Nous avons réussi à bâtir ensemble un pays jusqu’à l’ouverture de la séquence référendaire en 2018 qui a opposé les Calédoniens en les rangeant dans des camps, et contribué à détricoter les fils du destin commun que nous avions noués trente ans durant. C’est pour cette raison d’ailleurs que nous avions proposé, après la première consultation, de construire un référendum de projet rassemblant les Calédoniens au lieu de subir deux nouveaux référendums binaires qui ont été désastreux pour le vivre ensemble, et qui nous ont conduits aux événements du 13-Mai.
L’accord nous appelle à "inscrire le destin commun comme horizon de la société calédonienne". C’est le challenge que le peuple calédonien devra désormais s’atteler à relever.
Nous n’en savons rien. Les dernières élections législatives, alors que le corps électoral était totalement ouvert, ont conduit les indépendantistes à obtenir, au second tour, 10 000 voix de plus que les non-indépendantistes, avec un taux de participation de 71 %, ce qui est très élevé. Je crois qu’en conséquence, sur ce sujet-là plus que jamais, nous devons faire preuve d’humilité.

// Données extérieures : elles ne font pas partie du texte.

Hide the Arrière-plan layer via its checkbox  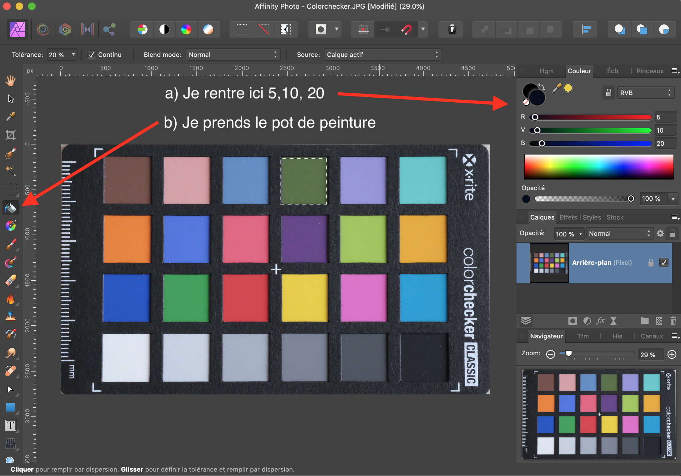tap(663, 262)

Quant à la correction effectuée sur les sièges du Congrès attribués aux provinces, elle était nécessaire afin de prendre en compte le fait que la province Sud rassemble aujourd’hui 75 % de la population du pays.
Le projet paraît flou et ambigu à la population du pays parce qu’il n’a pas encore été expliqué. Il faut en faire la pédagogie. Nous avons tenu d’ailleurs ce samedi, à l’université, une première réunion d’information citoyenne. Une campagne commune avec les autres formations politiques nous semble nécessaire une fois que les différentes organisations auront validé l’accord. Plus notre message sera commun, plus les Calédoniens sont susceptibles d’y adhérer.
Le nickel était un des points importants de ce compromis. Quels sont les engagements pris par l’Était pour relancer le secteur ?
Aucun engagement véritable n’est pris par l’État. C’est plutôt un catalogue de déclarations d’intentions. Nous, nous souhaitons que l’État s’engage de manière formelle à soutenir financièrement la SLN et l’usine du Sud, comme cela a été le cas ces deux dernières années, tant que des repreneurs n’ont pas été identifiés.
Ce n’est pas une demande exorbitante, dans la mesure où la responsabilité de l’État est engagée dans la situation de la SLN, l’État étant actionnaire à hauteur de 27 % d’Eramet. Il en est de même en ce qui concerne l’usine du Sud, puisque l’État avait parrainé la reprise par Trafigura, que nous avions dénoncée à l’époque, et qui s’est soldée par un échec retentissant.
L’avenir de la filière passe avant tout par un partenariat stratégique avec Bruxelles afin que l’approvisionnement en nickel calédonien de l’industrie européenne soit intégré dans le cadre de la stratégie de souveraineté en ce qui concerne les matières premières critiques développées par l’UE. C’est ce que nous avions proposé au Congrès et à l’État l’année dernière en lieu et place du feu "pacte nickel".